(Beginning of The records)

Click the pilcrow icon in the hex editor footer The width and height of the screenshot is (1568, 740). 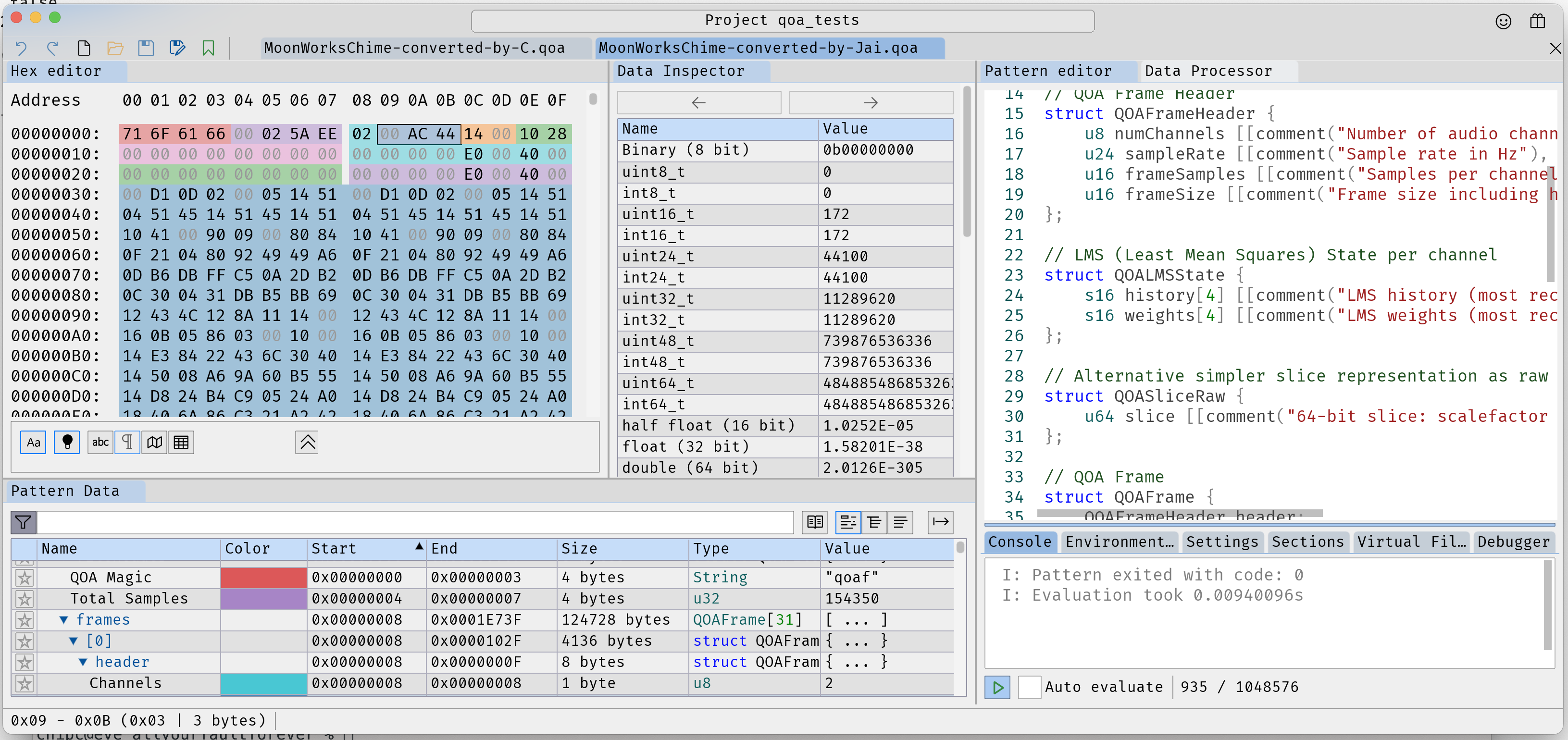coord(127,443)
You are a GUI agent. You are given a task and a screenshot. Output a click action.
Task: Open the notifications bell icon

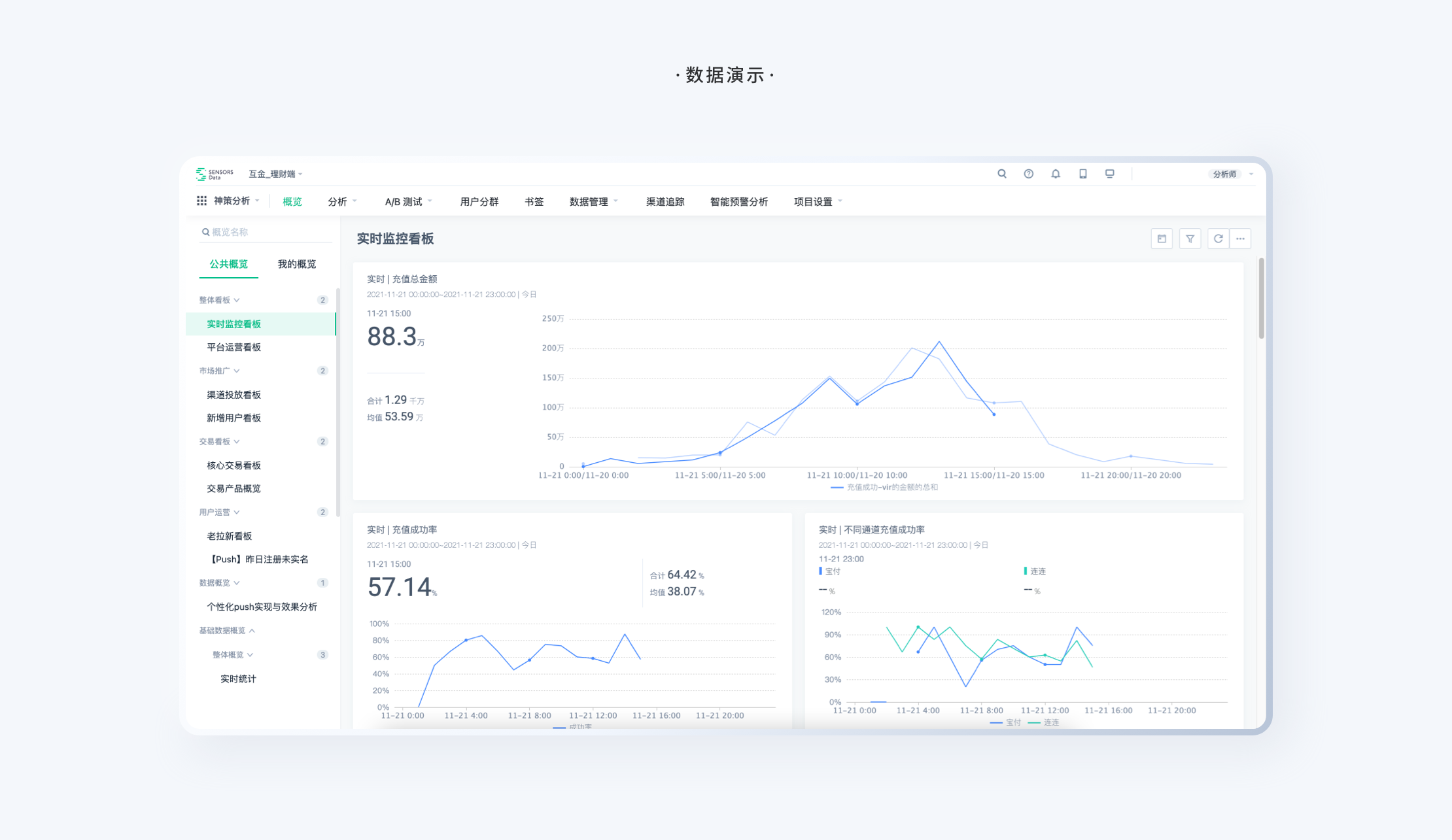pyautogui.click(x=1055, y=174)
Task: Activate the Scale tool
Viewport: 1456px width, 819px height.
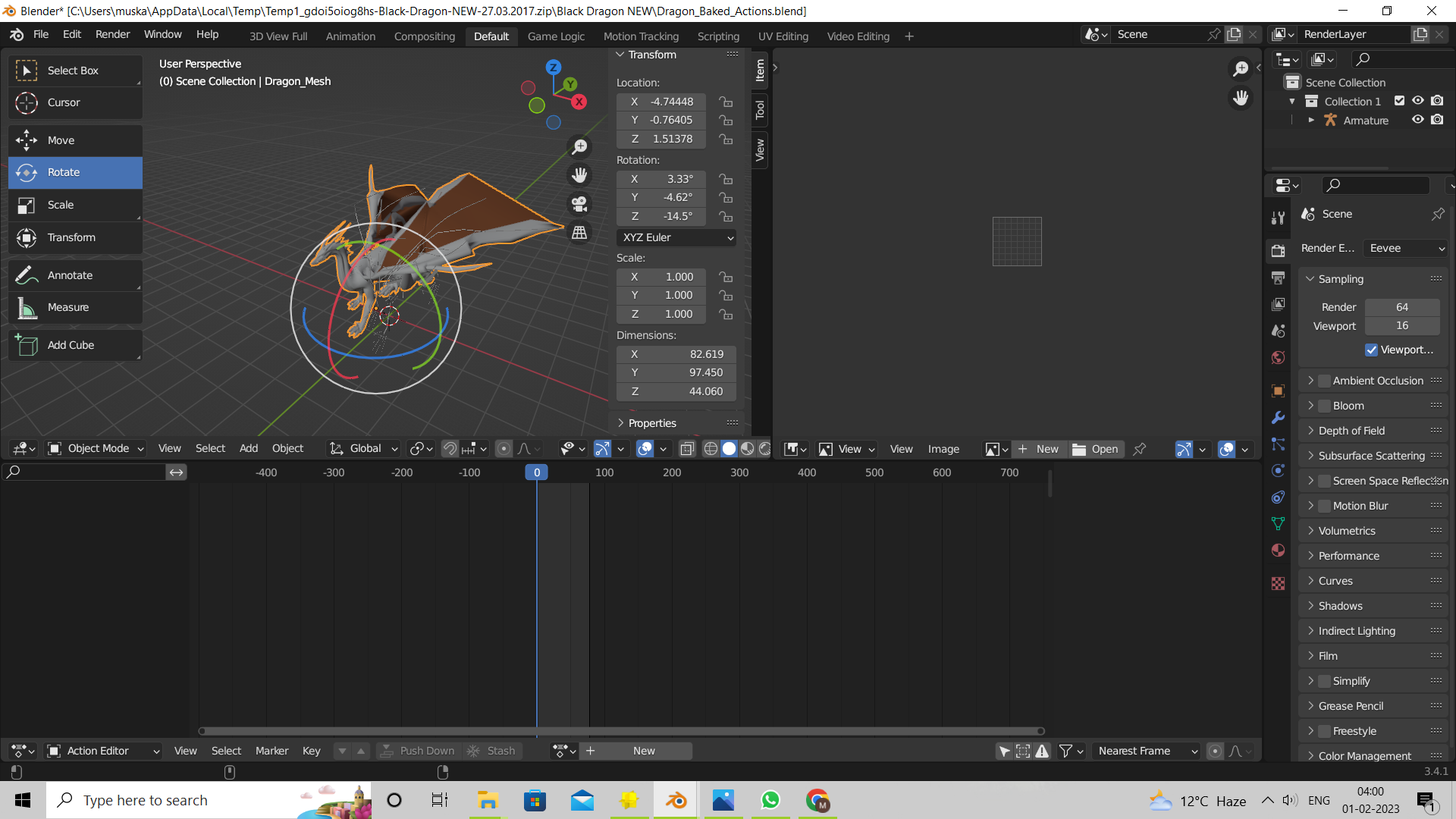Action: click(x=60, y=205)
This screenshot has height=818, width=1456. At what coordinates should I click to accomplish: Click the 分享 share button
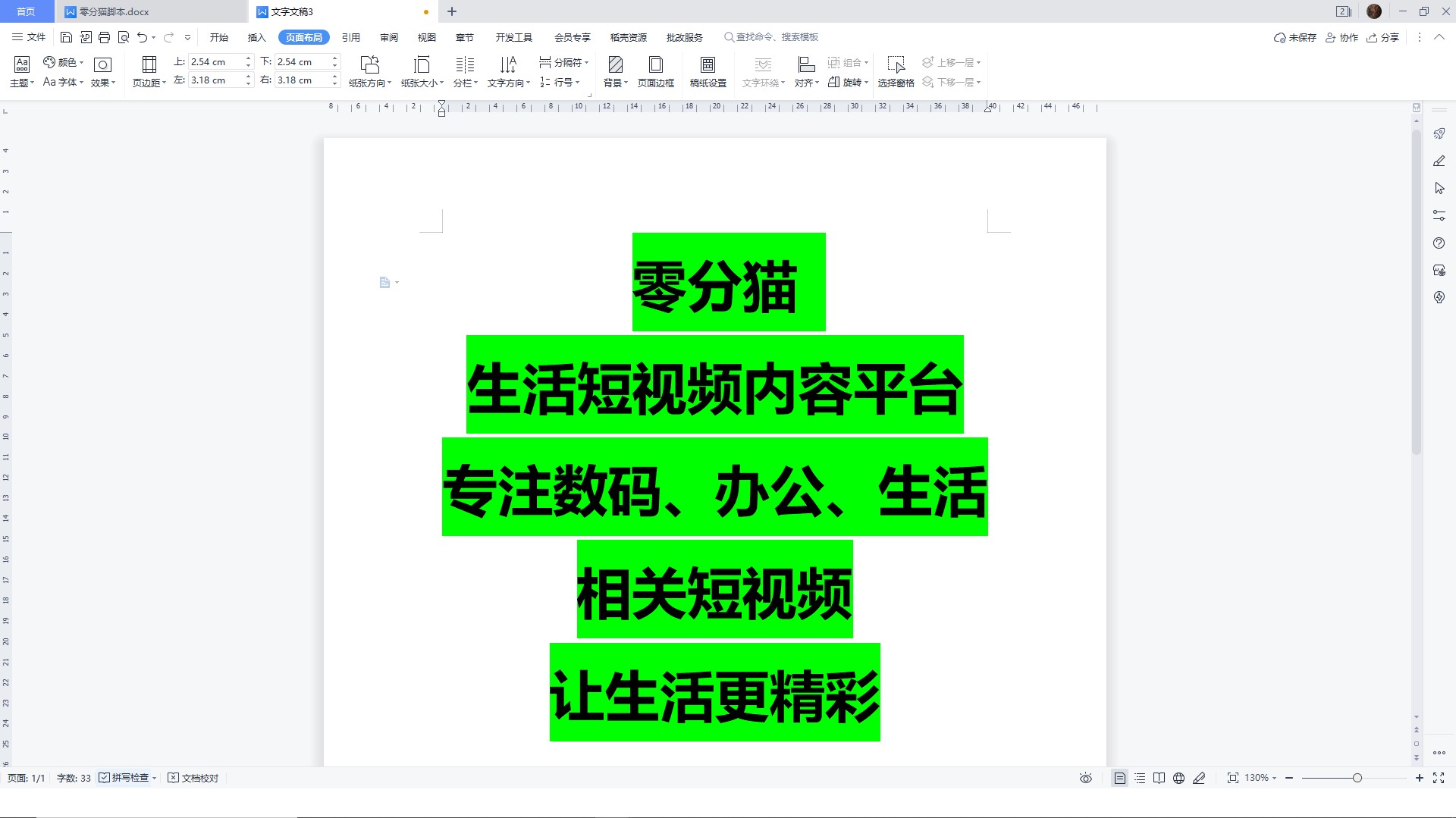click(1384, 36)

(End of The records)

Pictures are not part of the copy. Extract exactly the lines from the line containing "Task: Activate the Scale tool" through the final line of the entries above, both included.

Task: Activate the Scale tool
Viewport: 1456px width, 819px height.
Action: click(x=60, y=205)
This screenshot has height=818, width=1456. At what coordinates should I click to accomplish: Click the 分享 share button
click(1384, 36)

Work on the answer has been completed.